When you find a suitable opening like MLOPS Lead at Candour Solutions LTD, make sure to apply directly through our website. It gives you an edge and shows you're keen to join our team. Plus, who doesn’t love a direct application? It’s easier than navigating through job boards!

We think you need these skills to ace MLOPS Lead

Line Management
Recruitment and Onboarding
ML Capabilities Deployment
Coaching and Mentoring
Architectural Decision Making
Platform-as-a-Service Development
Process Improvement

Some tips for your application 🫡

Show Off Your Projects:In the world of data science, your projects can speak volumes about your skills. Make sure to showcase a few key projects in your CV or portfolio, especially those that highlight your ability to work with data sets, build models, or use relevant tools like Python, R, or SQL. Don’t forget to include links to any GitHub repositories if applicable!

Quantify Your Achievements:Employers love numbers! When drafting your CV, highlight your achievements with quantifiable results. For instance, mention how your data analysis led to a certain percentage increase in efficiency or revenue at a previous job or project. These details can really make your application pop!

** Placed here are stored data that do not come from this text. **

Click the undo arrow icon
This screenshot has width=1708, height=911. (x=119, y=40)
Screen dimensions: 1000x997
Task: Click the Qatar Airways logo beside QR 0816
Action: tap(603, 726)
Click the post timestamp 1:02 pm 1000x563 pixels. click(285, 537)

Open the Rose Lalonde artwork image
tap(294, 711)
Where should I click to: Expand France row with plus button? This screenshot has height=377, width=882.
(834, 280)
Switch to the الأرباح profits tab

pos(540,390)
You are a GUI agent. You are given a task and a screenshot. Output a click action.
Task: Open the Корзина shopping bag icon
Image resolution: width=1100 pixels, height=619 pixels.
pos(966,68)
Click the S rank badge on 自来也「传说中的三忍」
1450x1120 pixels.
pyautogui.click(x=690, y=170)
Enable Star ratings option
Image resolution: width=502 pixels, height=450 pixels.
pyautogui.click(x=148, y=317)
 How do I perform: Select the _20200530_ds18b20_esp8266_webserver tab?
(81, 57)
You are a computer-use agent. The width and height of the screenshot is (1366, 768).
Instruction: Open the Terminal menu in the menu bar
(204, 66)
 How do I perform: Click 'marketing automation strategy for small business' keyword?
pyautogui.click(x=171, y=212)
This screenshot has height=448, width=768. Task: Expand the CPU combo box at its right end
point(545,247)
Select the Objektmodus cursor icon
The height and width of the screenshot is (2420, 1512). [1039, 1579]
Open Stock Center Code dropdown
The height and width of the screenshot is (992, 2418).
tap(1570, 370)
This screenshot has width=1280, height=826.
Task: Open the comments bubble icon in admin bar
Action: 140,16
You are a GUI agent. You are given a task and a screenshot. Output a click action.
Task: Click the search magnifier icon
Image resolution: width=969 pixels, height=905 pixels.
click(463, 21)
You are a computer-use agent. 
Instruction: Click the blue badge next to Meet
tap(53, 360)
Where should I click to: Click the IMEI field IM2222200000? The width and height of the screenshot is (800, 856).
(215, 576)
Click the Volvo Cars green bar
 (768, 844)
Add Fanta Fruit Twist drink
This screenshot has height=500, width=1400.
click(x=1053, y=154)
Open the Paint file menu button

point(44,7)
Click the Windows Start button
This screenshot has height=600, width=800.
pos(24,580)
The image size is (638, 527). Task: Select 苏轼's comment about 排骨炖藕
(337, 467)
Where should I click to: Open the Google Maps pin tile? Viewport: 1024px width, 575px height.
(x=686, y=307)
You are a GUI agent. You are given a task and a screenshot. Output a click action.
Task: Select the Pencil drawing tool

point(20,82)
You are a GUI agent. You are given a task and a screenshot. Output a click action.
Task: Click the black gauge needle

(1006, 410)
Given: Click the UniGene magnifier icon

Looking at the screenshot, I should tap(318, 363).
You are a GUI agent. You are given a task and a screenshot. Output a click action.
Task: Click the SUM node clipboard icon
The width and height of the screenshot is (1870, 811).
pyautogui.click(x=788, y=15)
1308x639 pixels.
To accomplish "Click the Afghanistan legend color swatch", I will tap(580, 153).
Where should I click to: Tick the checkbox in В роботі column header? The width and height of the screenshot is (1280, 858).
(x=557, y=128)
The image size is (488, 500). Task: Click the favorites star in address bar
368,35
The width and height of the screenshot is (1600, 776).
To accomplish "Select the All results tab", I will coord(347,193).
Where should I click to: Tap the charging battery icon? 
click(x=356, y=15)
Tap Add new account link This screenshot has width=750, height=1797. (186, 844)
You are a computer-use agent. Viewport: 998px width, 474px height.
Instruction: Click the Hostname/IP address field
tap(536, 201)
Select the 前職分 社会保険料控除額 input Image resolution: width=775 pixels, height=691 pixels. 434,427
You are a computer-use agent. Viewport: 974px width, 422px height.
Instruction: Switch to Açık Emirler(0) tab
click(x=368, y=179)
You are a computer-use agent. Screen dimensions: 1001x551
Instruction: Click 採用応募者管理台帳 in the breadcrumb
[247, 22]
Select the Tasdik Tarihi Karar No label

Craft a Tailored Cover Letter:For a full-time role at Candour Solutions LTD, your cover letter should reflect your passion for data science and your excitement about the specific projects or values of the company. Dive into why you’re a good fit, how your skills align with their needs, and any unique perspectives you can bring to the team.

Stand Out with Relevant Courses and Certifications:Although experience talks, relevant courses or certifications can be your ticket to impressing hiring managers at Candour Solutions LTD. Mention any standout courses you've completed that equipped you with essential skills, such as machine learning certifications or data visualisation courses. This shows your commitment to continuously developing your skills in the field!

How to prepare for a job interview at Candour Solutions LTD

Brush Up on Your Statistics

For a data science role, we need to seriously sharpen our statistics skills. Get ready to tackle technical questions on probability distributions, hypothesis testing, and regression analysis. These are often the bread and butter of data science interviews, so don't just skim over them!

Showcase Your Projects

Prepare a killer portfolio showcasing your data science projects. We should include details about the datasets used, the tools and techniques applied, and the impact of your findings. If we can walk them through a particularly challenging project or a cool visualisation that had real-world implications, it’ll really make us stand out!

Get Comfortable with Python and R

Most data science positions require us to be proficient in programming languages like Python and R. We should practice common libraries like pandas, NumPy, and scikit-learn, and be ready for live coding exercises or algorithm questions. Showing off our coding chops can really impress the interviewers at Candour Solutions LTD!

Prepare for Case Studies

Expect to encounter real-world case studies during the interview. We might be asked how we’d approach a data problem or analyse a dataset to extract insights. It's essential to think out loud and demonstrate our problem-solving process so that the interviewer can see our logical thinking in action.